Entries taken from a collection

++++++++++

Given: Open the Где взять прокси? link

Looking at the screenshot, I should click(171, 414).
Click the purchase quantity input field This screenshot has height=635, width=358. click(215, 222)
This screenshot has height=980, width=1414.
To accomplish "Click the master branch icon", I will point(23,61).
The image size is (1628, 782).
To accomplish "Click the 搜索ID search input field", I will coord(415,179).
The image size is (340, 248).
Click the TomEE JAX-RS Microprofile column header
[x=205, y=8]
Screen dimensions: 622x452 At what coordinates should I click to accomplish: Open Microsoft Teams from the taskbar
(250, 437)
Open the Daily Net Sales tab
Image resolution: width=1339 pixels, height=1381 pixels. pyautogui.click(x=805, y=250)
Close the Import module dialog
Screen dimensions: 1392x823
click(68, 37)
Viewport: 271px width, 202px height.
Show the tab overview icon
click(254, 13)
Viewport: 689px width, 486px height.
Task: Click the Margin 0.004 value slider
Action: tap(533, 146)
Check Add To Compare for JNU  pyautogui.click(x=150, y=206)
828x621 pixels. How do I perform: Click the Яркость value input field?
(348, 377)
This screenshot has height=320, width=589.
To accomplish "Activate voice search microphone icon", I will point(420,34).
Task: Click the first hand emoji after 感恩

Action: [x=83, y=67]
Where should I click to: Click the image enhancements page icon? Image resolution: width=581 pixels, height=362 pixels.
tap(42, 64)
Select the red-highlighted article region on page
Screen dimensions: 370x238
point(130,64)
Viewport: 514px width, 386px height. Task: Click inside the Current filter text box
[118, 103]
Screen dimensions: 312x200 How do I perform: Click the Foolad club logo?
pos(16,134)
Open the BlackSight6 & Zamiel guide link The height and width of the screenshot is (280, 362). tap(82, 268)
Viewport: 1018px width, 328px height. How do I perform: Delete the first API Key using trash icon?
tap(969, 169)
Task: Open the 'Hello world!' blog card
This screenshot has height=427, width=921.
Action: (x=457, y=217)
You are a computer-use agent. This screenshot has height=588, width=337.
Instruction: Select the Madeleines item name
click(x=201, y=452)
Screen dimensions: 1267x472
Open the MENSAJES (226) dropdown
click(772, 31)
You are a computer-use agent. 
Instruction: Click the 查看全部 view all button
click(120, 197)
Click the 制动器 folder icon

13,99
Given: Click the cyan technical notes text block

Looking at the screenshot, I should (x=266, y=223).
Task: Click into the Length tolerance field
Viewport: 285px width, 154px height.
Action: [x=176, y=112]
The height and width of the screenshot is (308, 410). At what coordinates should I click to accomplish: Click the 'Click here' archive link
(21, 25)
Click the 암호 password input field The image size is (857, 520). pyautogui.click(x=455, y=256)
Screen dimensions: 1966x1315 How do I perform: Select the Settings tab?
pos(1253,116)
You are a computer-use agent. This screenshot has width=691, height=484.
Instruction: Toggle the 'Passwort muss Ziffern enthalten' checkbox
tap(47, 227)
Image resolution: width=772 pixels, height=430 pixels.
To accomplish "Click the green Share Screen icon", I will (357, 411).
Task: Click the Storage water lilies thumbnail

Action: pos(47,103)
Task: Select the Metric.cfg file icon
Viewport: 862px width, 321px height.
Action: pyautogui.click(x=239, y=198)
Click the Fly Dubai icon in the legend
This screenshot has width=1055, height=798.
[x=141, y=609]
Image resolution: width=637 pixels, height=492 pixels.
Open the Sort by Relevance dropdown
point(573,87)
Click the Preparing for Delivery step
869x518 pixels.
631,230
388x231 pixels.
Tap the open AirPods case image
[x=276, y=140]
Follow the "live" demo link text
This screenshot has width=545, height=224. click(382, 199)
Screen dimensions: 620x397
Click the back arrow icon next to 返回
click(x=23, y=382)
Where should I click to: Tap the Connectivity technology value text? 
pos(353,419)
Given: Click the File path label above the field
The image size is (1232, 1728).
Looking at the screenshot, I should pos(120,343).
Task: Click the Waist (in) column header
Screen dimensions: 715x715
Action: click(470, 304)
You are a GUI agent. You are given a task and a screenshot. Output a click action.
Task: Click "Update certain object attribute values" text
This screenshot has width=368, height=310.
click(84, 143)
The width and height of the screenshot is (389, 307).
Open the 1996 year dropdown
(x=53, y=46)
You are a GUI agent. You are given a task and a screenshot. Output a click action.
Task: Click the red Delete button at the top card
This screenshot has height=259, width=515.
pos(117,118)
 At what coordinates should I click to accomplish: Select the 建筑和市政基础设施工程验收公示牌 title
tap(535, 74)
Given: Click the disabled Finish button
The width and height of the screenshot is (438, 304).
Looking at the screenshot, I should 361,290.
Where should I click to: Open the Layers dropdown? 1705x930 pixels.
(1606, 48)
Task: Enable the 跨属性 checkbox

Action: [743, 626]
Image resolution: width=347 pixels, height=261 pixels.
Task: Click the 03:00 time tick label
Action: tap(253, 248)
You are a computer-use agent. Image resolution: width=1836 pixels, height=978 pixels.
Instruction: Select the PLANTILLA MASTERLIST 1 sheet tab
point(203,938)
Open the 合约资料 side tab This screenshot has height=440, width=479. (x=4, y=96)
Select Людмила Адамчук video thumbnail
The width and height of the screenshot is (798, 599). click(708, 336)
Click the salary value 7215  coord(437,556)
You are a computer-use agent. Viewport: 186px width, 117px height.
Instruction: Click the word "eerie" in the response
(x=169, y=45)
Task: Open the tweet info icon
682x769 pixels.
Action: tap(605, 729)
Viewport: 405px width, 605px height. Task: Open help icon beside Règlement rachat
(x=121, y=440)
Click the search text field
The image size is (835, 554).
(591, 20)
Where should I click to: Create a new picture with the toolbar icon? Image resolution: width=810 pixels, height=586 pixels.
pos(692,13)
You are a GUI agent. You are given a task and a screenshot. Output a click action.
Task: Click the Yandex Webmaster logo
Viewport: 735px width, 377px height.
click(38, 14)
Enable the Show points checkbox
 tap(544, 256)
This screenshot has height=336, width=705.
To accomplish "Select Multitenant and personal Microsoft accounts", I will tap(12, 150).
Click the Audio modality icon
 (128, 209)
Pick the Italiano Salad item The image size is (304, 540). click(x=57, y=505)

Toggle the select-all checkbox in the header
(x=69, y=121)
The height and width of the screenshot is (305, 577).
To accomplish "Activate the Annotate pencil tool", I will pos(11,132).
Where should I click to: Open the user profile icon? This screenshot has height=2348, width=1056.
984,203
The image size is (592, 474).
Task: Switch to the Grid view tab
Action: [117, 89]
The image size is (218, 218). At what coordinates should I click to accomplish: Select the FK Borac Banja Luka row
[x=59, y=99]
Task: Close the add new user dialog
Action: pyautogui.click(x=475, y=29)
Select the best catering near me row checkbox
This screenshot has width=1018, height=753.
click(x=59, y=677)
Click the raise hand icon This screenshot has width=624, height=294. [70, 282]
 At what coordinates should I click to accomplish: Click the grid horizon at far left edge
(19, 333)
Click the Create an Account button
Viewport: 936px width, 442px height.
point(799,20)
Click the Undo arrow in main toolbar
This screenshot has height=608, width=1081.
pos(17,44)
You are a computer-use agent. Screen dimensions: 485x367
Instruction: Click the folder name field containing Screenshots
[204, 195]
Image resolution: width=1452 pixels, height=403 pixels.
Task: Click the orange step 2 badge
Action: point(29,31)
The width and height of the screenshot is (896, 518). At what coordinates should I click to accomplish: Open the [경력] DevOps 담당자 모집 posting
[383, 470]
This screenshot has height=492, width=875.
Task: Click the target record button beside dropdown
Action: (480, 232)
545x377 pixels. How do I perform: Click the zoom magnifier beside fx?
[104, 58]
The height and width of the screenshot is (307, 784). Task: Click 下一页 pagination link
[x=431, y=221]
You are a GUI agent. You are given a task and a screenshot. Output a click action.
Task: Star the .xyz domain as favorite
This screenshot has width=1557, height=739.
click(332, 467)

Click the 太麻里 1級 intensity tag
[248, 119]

++++++++++

What you are asked to do: Copy, please, every line from the start of the entries down to the line that holds "Viewport: 271px width, 202px height.", with both of those lines included and no others.

Result of this exercise:
Given: Open the Где взять прокси? link

Looking at the screenshot, I should click(171, 414).
Click the purchase quantity input field This screenshot has height=635, width=358. click(215, 222)
This screenshot has height=980, width=1414.
To accomplish "Click the master branch icon", I will point(23,61).
The image size is (1628, 782).
To accomplish "Click the 搜索ID search input field", I will coord(415,179).
The image size is (340, 248).
Click the TomEE JAX-RS Microprofile column header
[x=205, y=8]
Screen dimensions: 622x452 At what coordinates should I click to accomplish: Open Microsoft Teams from the taskbar
(250, 437)
Open the Daily Net Sales tab
Image resolution: width=1339 pixels, height=1381 pixels. pyautogui.click(x=805, y=250)
Close the Import module dialog
Screen dimensions: 1392x823
click(68, 37)
Viewport: 271px width, 202px height.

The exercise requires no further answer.